Though Williams is familiar as an editor and anthologist, he was a poet in his own right, and while my Granger's lists 26 poems in various anthologies, I am pressed to find a single verse of his online.
Not surprisingly, Williams' correspondence with authors and poets is voluminous and manifold: his collected papers at Indiana University's Lilly Library contains over 11,000 items, including 6,300 photographs of the likes of Conrad Aiken, Anatole Broyard, Richard Eberhart, Robert Frost, Anne Sexton, and Dylan Thomas.
Hidden amidst this trove of treasures is a (carbon copy of a) letter from Williams to Reed, dated July 9th, 1959, and a 1963 letter to Reed, along with Reed's response (carbons, also)! See the "Index to Correspondents."

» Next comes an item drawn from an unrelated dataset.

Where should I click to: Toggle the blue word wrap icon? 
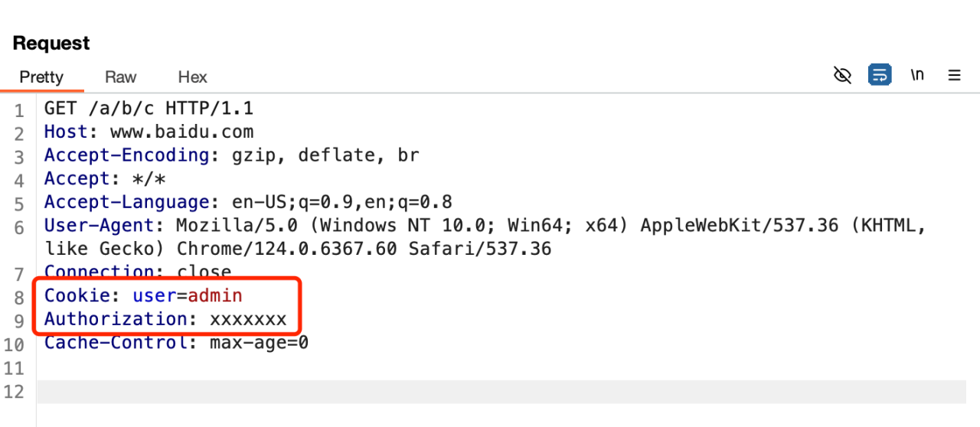(x=880, y=75)
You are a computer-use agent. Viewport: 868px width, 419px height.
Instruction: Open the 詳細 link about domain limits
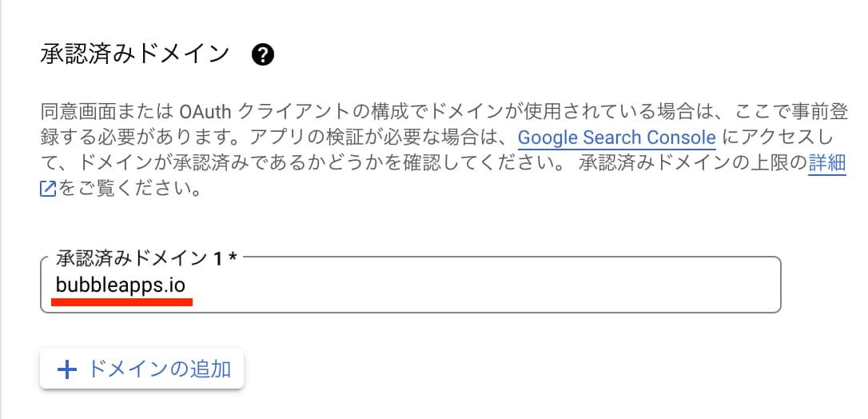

The index also contains a minor literary mystery: a letter from one Henry J. Dubester, addressed to Henry Reed and dated October 2nd, 1959.
Dubester, as near as I can figure, was Chief of the Census Library Project, at the Library of Congress, sometime in the late 1940s and early 1950s, in charge of cataloging and indexing censuses and vital statistics. The Williams collection contains letters from Dubester to an absolute litany of poets, including W.H. Auden, William Empson, Roy Fuller, Robert Graves, W.S. Merwin, Theodore Roethke, Delmore Schwartz, Stephen Spender, and Richard Wilbur, among many others.
So, my question is (or my questions are): What was a bibliographer doing, writing to all these authors and poets? And how did copies end up collected among Williams' papers?